The night before he was murdered, Martin Luther King warned, in his famous "I See the Promised Land" speech in Memphis, that "if something isn't done, and in a hurry, to bring the colored peoples of the world out of their long years of poverty, their long years of hurt and neglect, the whole world is doomed."
In "A Christmas Sermon on Peace," broadcast on Christmas Eve 1967 on the Canadian Broadcasting Corporation as part of the Massey Lectures, Dr. King acknowledged "that not long after talking about" the dream in Washington in 1963,
"I started seeing it turn into a nightmare."

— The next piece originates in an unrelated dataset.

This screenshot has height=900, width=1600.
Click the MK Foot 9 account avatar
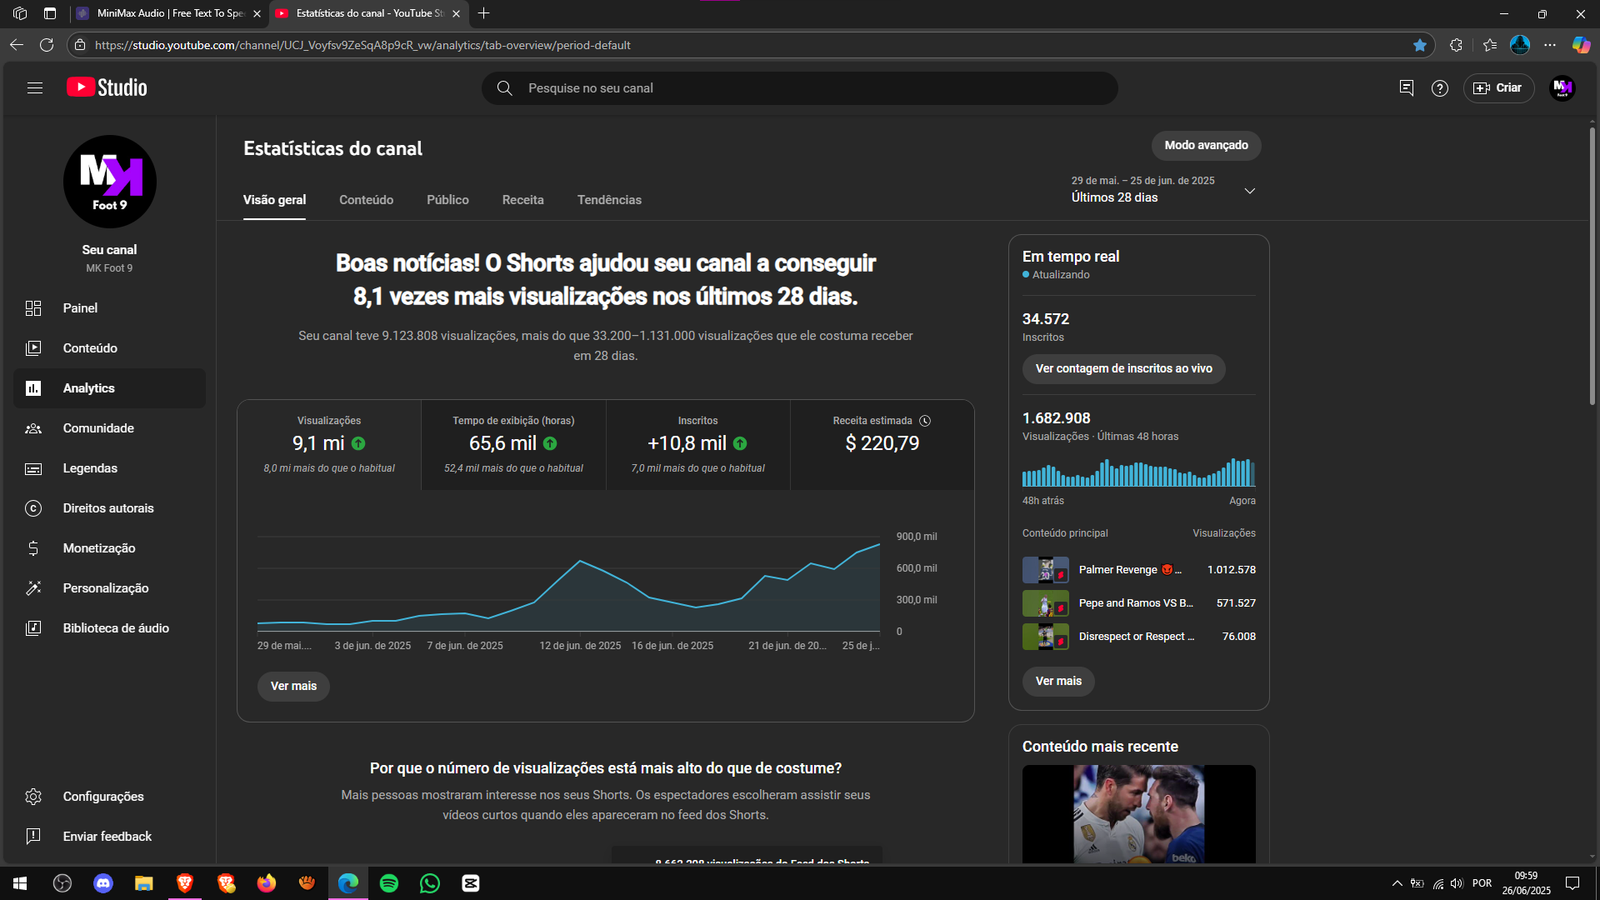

He spoke of the nightmarish conditions of Birmingham, where four girls were murdered in a church bombing a few weeks after his speech. He spoke of the punishing poverty that he observed in the nation's ghettoes as the antithesis of his dream, as were the race riots and the Vietnam War. King confessed that while "I am personally the victim of deferred dreams, of blasted hopes," that "I still have a dream."

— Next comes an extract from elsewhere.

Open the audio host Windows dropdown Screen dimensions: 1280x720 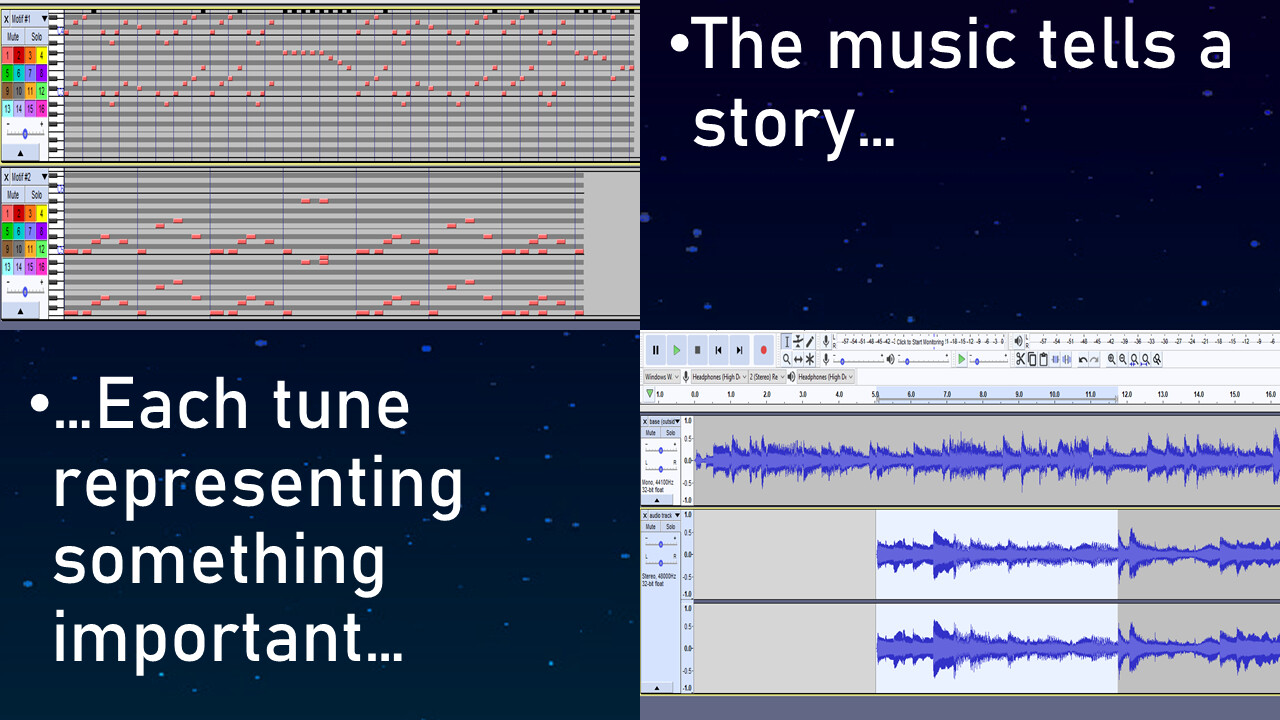click(x=661, y=377)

By 1967, Martin Luther King had stretched his dream to include the desire "that one day the idle industries of Appalachia will be revitalized, and the empty stomachs of Mississippi will be filled, and brotherhood will be more than a few words at the end of prayer, but rather the first order of business on every legislative agenda."
These speeches place Dr. King's dream in the broader context of his spiritual and moral evolution over the last three years of his life. Set free from the ideological confines of his "I Have a Dream" speech, King's true ethical ambitions were free to breathe through the words he spoke and wrote as he made his way to the promised land. Perhaps even more so than when he dreamed out loud in Washington in 1963, Dr. King's act of dreaming in 1967 was a courageous act of social imagination and national hope:
Yes, I am personally the victim of deferred dreams, of blasted hopes, but in spite of that I close today by saying I still have a dream, because, you know, you can't give up in life. If you lose hope, somehow you lose that vitality that keeps life moving, you lose that courage to be, that quality that helps you go on in spite of it all. And so today I still have a dream.
8 comments:
Brilliant post, thanks. From Spain, congratulations on tomorrow's inauguration. We'll be watching the news with delight all day!
a brilliant and eloquent tribute.
well done, diana. thank you.
I knew I'd find beauty and insight here. I always do. Wonderful tribute. xo -em
Beautiful and inspiring post, Diana.
Wonderful post, Diana.
Lovely post. It's so hard to encapsulate in any way what a brilliant, courageous and history-changing person he was.